I suppose that depends on the size (bits and miles) of the network and the cost 
of transport within it. In many areas, space + power + port is cheaper than 
transport. 




----- 
Mike Hammett 
Intelligent Computing Solutions 

Midwest Internet Exchange 

The Brothers WISP 

----- Original Message -----

From: "Tim Burke" <t...@mid.net> 
To: "Aaron Gould" <aar...@gvtc.com> 
Cc: nanog@nanog.org 
Sent: Saturday, April 6, 2024 10:00:05 PM 
Subject: Re: Netskrt - ISP-colo CDN 

I have been trying to get _away_ from caching appliances on our network — other 
than Google, we are able to pick up most of the stuff that otherwise would be 
cacheable via private peering; so it doesn’t make a whole lot of sense for us 
to have appliances in the datacenter taking up space, power, and 100G ports, 
and increasing potential attack surface by having devices that we cannot 
control directly connected to edge routers.

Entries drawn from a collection
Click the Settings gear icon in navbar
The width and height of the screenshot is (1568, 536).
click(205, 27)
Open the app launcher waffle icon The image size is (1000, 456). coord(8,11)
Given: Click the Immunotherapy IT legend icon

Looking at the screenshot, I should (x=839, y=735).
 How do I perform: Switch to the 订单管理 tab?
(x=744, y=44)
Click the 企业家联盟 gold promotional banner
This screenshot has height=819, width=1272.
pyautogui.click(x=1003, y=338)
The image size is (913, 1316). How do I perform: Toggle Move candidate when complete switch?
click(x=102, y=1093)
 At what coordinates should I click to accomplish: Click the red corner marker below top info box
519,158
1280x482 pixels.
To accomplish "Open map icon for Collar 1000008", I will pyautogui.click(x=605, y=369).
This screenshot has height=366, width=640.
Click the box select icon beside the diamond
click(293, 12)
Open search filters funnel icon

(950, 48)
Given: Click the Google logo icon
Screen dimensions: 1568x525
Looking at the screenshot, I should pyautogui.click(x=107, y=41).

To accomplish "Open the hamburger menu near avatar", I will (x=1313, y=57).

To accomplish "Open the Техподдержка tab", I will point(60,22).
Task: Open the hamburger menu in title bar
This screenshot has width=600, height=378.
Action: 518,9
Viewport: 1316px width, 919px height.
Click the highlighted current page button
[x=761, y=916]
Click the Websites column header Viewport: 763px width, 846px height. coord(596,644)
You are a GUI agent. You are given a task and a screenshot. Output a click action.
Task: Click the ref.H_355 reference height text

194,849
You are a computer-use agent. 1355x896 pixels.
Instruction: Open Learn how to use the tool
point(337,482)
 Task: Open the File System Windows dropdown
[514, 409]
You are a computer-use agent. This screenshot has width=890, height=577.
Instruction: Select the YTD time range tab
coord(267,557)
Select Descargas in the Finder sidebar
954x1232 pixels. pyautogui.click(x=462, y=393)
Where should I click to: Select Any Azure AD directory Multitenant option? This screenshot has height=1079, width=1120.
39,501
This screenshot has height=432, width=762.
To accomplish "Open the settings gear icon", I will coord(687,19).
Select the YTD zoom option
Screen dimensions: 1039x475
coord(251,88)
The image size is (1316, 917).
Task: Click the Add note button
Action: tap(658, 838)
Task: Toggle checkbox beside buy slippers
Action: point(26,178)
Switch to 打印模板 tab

### Set problem 1
In the mailing-list message, what does Tim Burke say lets his network pick up most of the content that would otherwise be cacheable?
### Set problem 2
Output the lines of the records as a JSON list of strings, one string per line and blank lines left out, starting at the first line of the records and stopping after the line that contains "[x=761, y=916]".

### Task output 1
Private peering.

### Task output 2
[
  "Click the Settings gear icon in navbar",
  "The width and height of the screenshot is (1568, 536).",
  "click(205, 27)",
  "Open the app launcher waffle icon The image size is (1000, 456). coord(8,11)",
  "Given: Click the Immunotherapy IT legend icon",
  "Looking at the screenshot, I should (x=839, y=735).",
  " How do I perform: Switch to the 订单管理 tab?",
  "(x=744, y=44)",
  "Click the 企业家联盟 gold promotional banner",
  "This screenshot has height=819, width=1272.",
  "pyautogui.click(x=1003, y=338)",
  "The image size is (913, 1316). How do I perform: Toggle Move candidate when complete switch?",
  "click(x=102, y=1093)",
  " At what coordinates should I click to accomplish: Click the red corner marker below top info box",
  "519,158",
  "1280x482 pixels.",
  "To accomplish \"Open map icon for Collar 1000008\", I will pyautogui.click(x=605, y=369).",
  "This screenshot has height=366, width=640.",
  "Click the box select icon beside the diamond",
  "click(293, 12)",
  "Open search filters funnel icon",
  "(950, 48)",
  "Given: Click the Google logo icon",
  "Screen dimensions: 1568x525",
  "Looking at the screenshot, I should pyautogui.click(x=107, y=41).",
  "To accomplish \"Open the hamburger menu near avatar\", I will (x=1313, y=57).",
  "To accomplish \"Open the Техподдержка tab\", I will point(60,22).",
  "Task: Open the hamburger menu in title bar",
  "This screenshot has width=600, height=378.",
  "Action: 518,9",
  "Viewport: 1316px width, 919px height.",
  "Click the highlighted current page button",
  "[x=761, y=916]"
]